Most traumatic forehead indentation deformities are not treated like a typical skull fracture. Fracture elevation and realignment of the bone segments are not usually done. Rather a contouring approach is used to fill in the indentation and bring the level of the depressed bone segments up to that of the surrounding forehead.

The best skull contouring material is bone cement, specifically hydroxyapatite bone cement. It is costly but its inorganic hydroxyapatite composition is the closest synthetic material to that of bone. It is ideal for the forehead and brow bone due to its exposure on the non-hair bearing bone surfaces. (minus the eyebrows) The key in its use is the necessary incisional exposure to place and shape it properly.

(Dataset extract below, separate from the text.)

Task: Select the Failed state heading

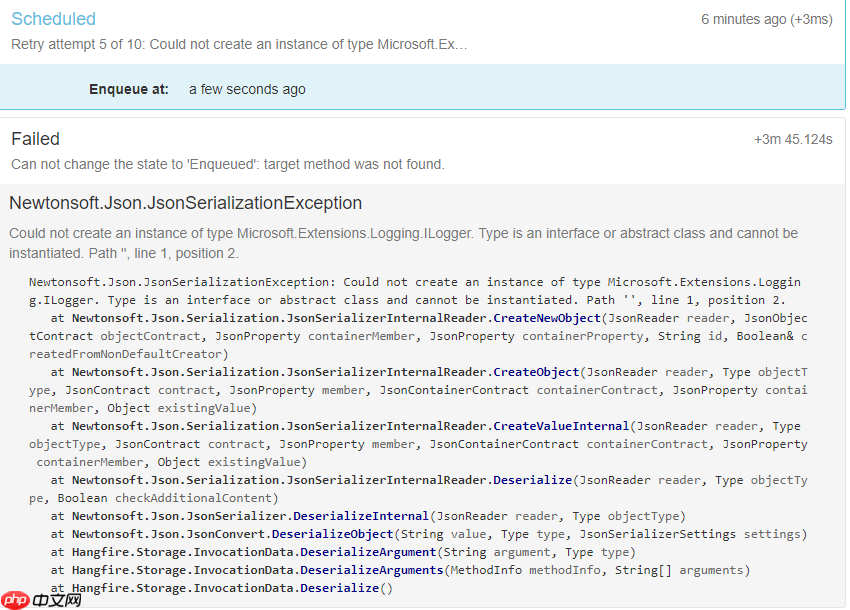Action: tap(35, 139)
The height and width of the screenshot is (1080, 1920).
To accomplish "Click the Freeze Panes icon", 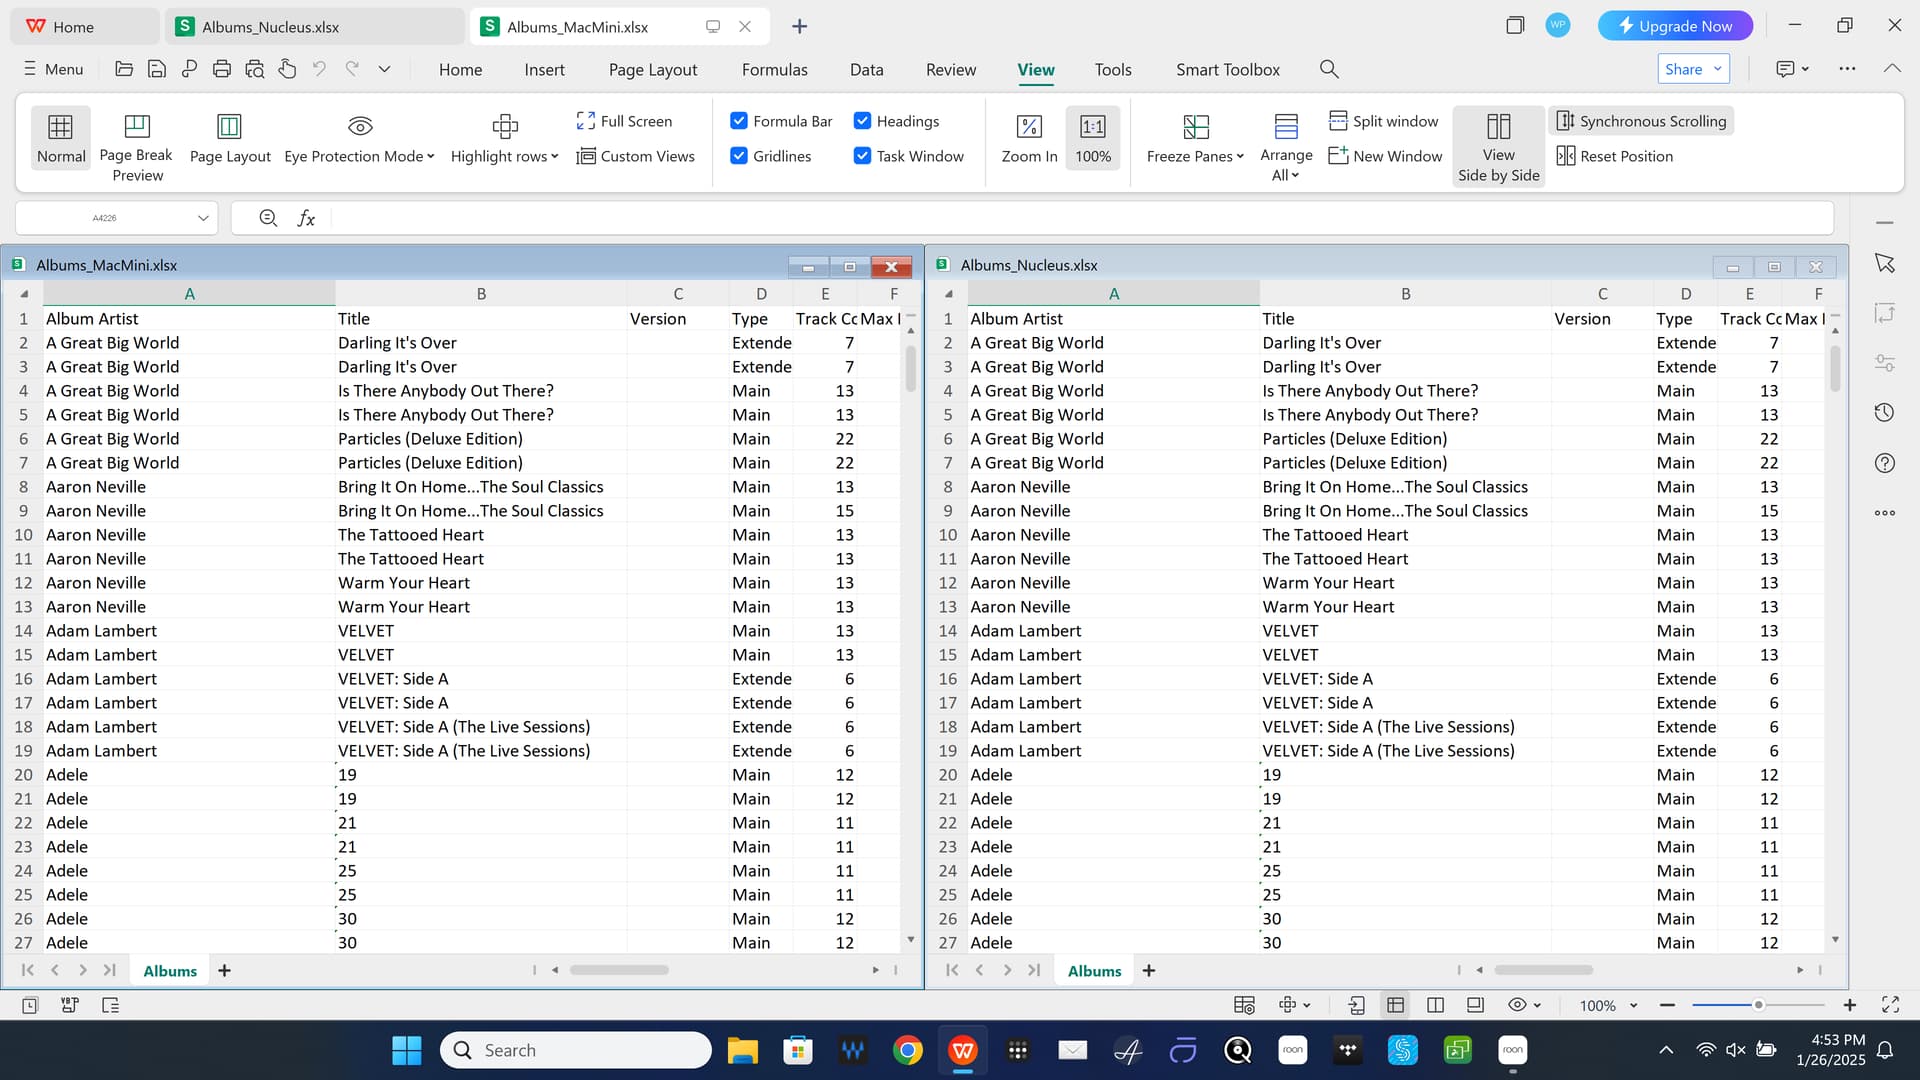I will [x=1195, y=127].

Case Study: This young male sustained blunt trauma to his left brow bone and forehead resulting in a depressed fracture when he was young. It was never treated primarily and went on to heal with a visible depression most seen in a vertical direction across the brow bone.

Under general anesthesia and through an upper eyelid incision the depressed brow bone and lower forehead areas were reconstructed through the application of hydroxyapatite bone cement. A total of 10 grams of material mixed with antibiotic powder was used.

Brow bone reconstruction can be done through an upper eyelid incision of it involves the outer half or tail of the brow bone. This limited approach requires a learned skill in how to work with the unique working properties of hydroxyapatite cements which are stressed in areas of limited visibility.


1) Traumatic forehead contour deformities can be treated by the only application of hydroxyapatite bone cements.

2) Certain brow bone deformities can be treated through an upper eyelid or transpalpebral incisional approach.

3) The transpalpebral approach for small brow bone augmentations, when possible, spares a longer scalp incision.